Suffering, depression, physical restlessness, and disturbed breathing accompany mental dispersion.
Yoga Sutras of Patanjali — Bouanchaud translation
How does one recognize obstacles as obstacles when they arrive? I think this a key point in any yogi’s development for an event that looks like a boulder in one perspective is but a grain of sand from another viewpoint.
For me, the key point to take from this sutra is that suffering, depression, restlessness, and breathing issues are not endpoints. They’re road signs that point us towards an obstacle. In this case, they’re not ‘enemies’ but ‘friends’ along the journey.
It sounds a little confusing even to my ears and I came up with this tortured logic but here goes and perhaps someone can sort this out by whatever means necessary. Let’s take suffering as an example. Recently, I was rejected for a job promotion. There’s no nice way to be rejected from something. It always hurts. There’s no hiding hole for the ego. Bottom line: regardless of what you bring to the job, the people in authority liked someone else better. Suffering ensues.
In some fairy tale version of my self, I’d like to report that I took it all in stride and stayed 100% present, consigned my rejection to the past with detachment and dispassion. I didn’t. It was personal. It hurt. The ego had its ass kicked and it stung.
And there it is – I felt miserable because the ego was wounded. Okay, for a few minutes, it was howling and I was physically restless and my breathing was more than a little rickety.
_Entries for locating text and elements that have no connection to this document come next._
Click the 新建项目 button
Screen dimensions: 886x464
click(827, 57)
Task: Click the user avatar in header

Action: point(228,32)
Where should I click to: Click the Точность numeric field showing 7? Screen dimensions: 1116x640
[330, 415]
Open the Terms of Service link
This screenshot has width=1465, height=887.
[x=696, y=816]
What does yoga tell me to do? It told me to go with it. Instead of making attempts to distract myself or further disperse my mental energies, yoga told me to turn inwards and go deeper. What was the nature of the suffering? It was an ego wound. What to do about it? Breathe it in. Welcome it. Don’t push it away. Explore it. Follow the breath through the nooks and the crannies of the emotion. Be with it. Be present in it.
It’s this act of introspection and examination that allows suffering to ease as the self examines it. Bouanchaud gives us three kinds of suffering (duhkhatrayam)
• That originating in oneself
• Suffering on the account of others
• That arising from natural disasters
Clearly, in this instant, my suffering originated in myself. So what to do about it? Accept it for what it is. It’s an ego wound. My pride was on the line and got kicked.
And this brings us to the key point of yoga that we sometimes overlook. I am not my ego. My pride is wounded but none of this is me. The ego, the pride – all of these is tools of my self but are not Self.
A few months ago, I asked the Universe a question about dharma – what direction should I take at this point in my life. In this rejection, the Universe answered. As that realization came to the forefront of consciousness, the restlessness went and my breathing steadied.
The ego wound is still a little raw. It’s going to take a few days for it to recover. To that end, I think a little tender loving care towards it might be in order. Sukha displaces dukha if we let it.